### [Task brief]
Only the lines from the one containing "Cart (250, 18)" to the end of the entries should be written out, each exactly as it stands, both ends included.

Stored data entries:
=-=-=-=-=
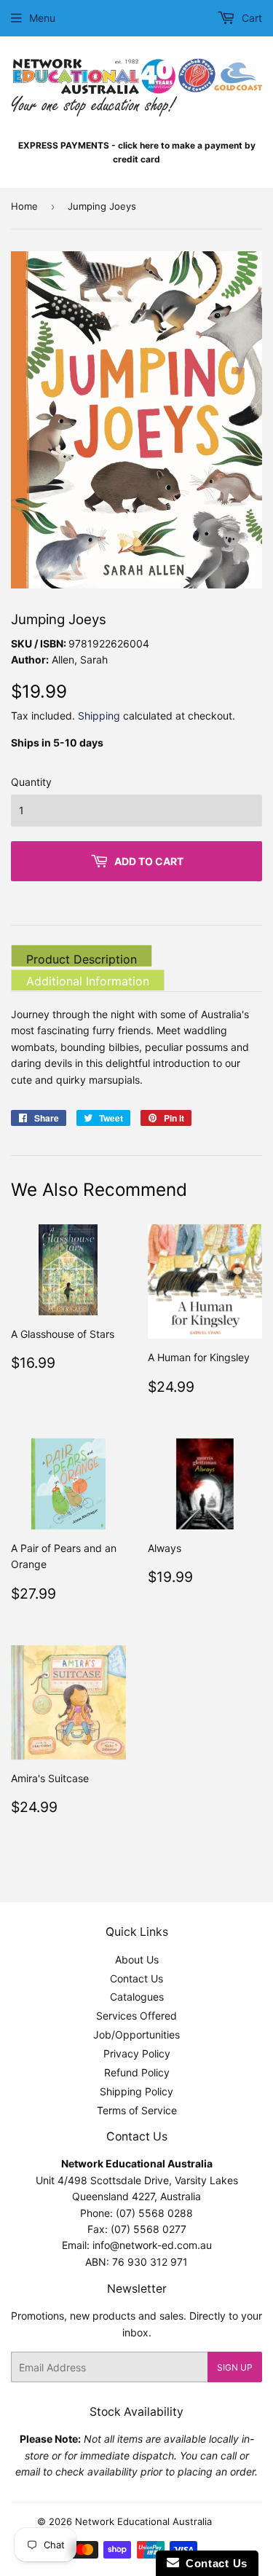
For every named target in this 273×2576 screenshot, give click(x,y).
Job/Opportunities (136, 2034)
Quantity (31, 782)
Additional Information (87, 981)
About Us (137, 1959)
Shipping (99, 715)
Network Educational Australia (143, 2521)
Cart (250, 18)
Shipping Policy (136, 2091)
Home (24, 206)
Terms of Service (137, 2110)
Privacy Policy (136, 2053)
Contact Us (136, 1978)
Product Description (81, 959)
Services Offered (136, 2015)
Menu (42, 18)
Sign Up (235, 2367)
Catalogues (137, 1996)
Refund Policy (137, 2072)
=-=-=-=-=
### [Result for this exercise]
Cart (250, 18)
Shipping Policy (136, 2091)
Home (24, 206)
Terms of Service (137, 2110)
Privacy Policy (136, 2053)
Contact Us (136, 1978)
Product Description (81, 959)
Services Offered (136, 2015)
Menu (42, 18)
Sign Up (235, 2367)
Catalogues (137, 1996)
Refund Policy (137, 2072)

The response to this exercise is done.